■ Work instructions ■
Below are the records; print exactly the lines from the one with "Given: Select the" through the last, both included, and leave the pictures out.

(Stored records)

[Start of Attachment]

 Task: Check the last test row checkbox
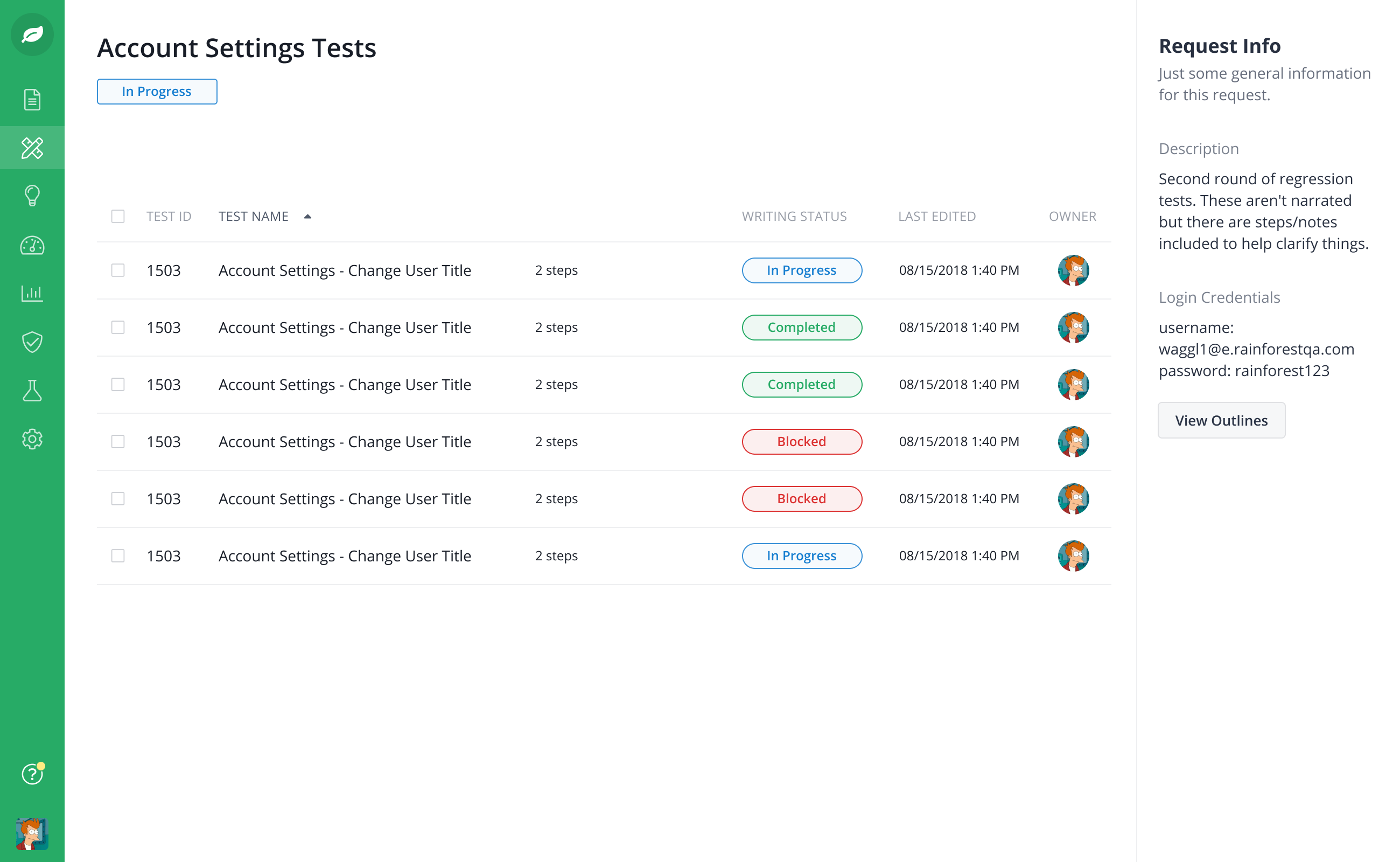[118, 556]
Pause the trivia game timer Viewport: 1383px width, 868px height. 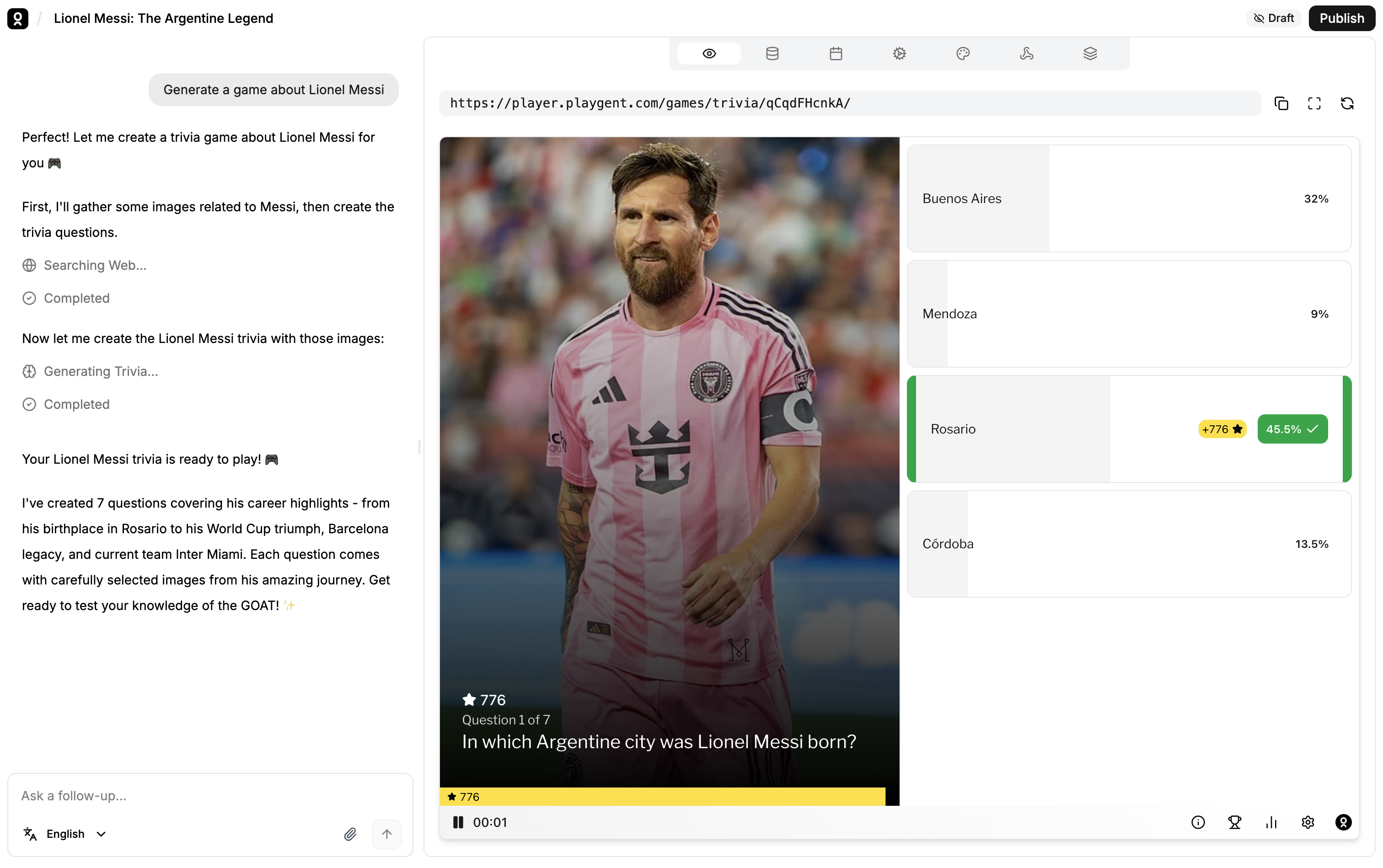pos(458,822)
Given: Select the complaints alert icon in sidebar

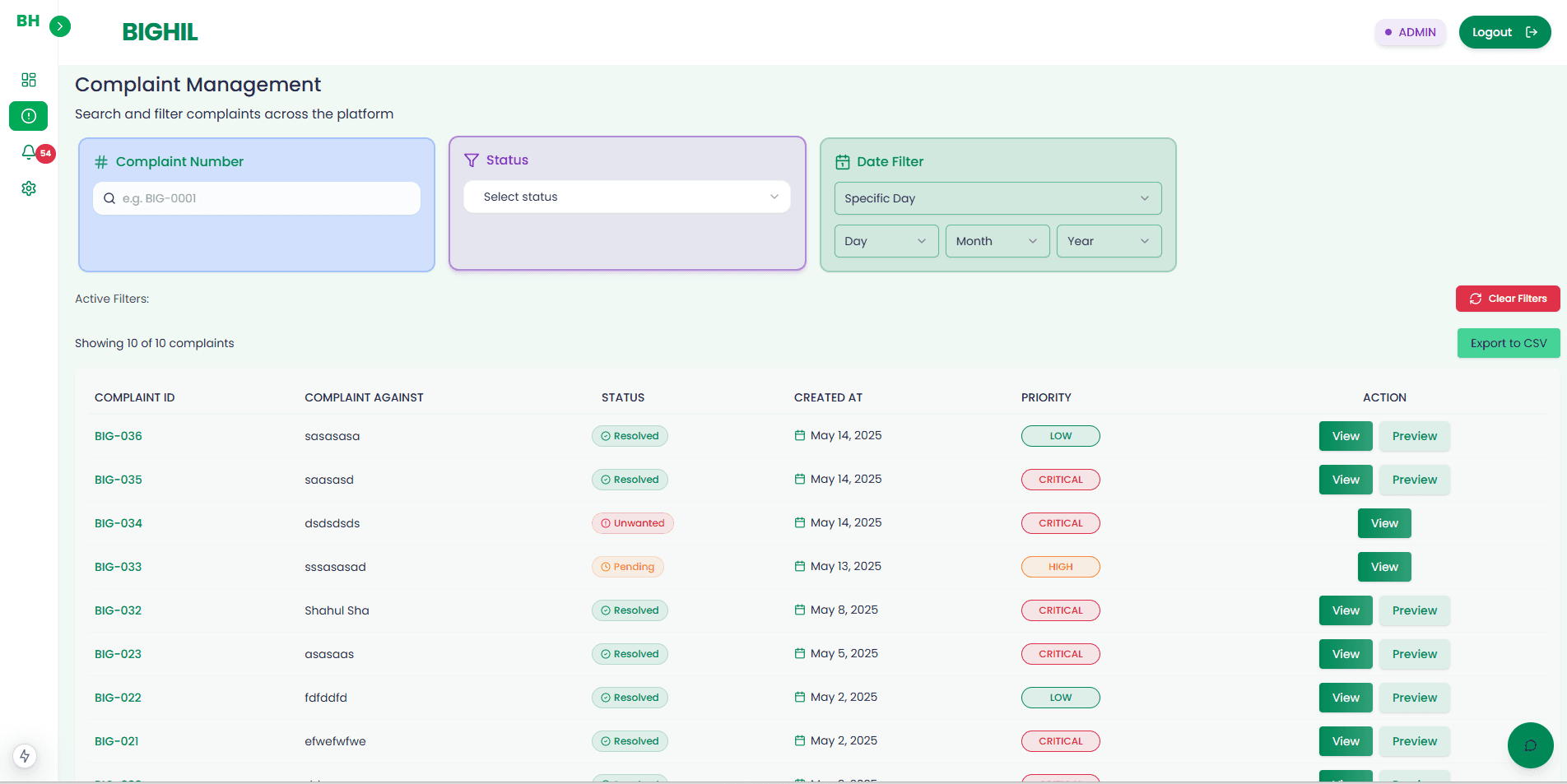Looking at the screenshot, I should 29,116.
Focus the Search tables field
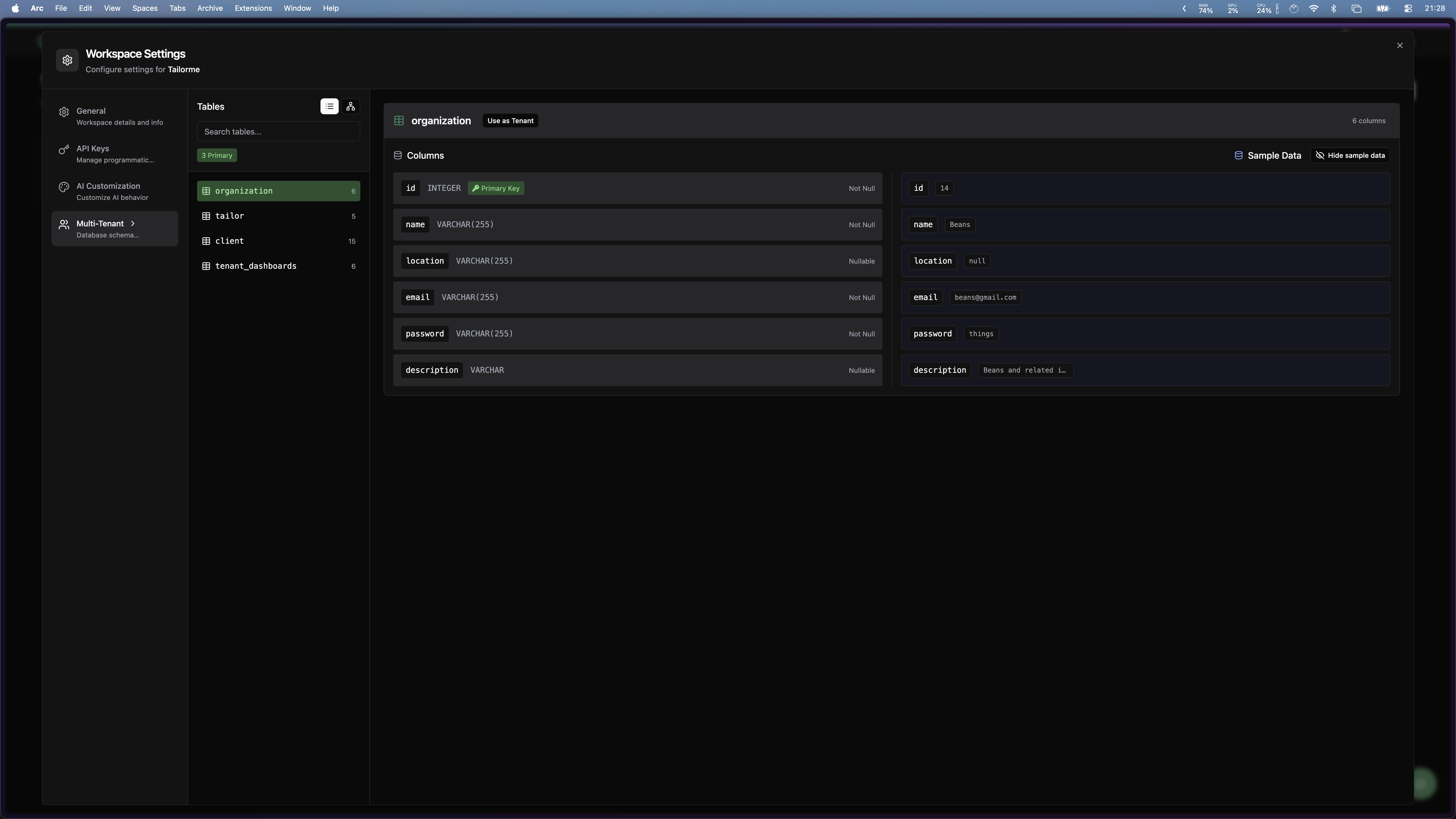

[End of Attachment]

■ Exercise result ■
Given: Select the complaints alert icon in sidebar

Looking at the screenshot, I should 29,116.
Focus the Search tables field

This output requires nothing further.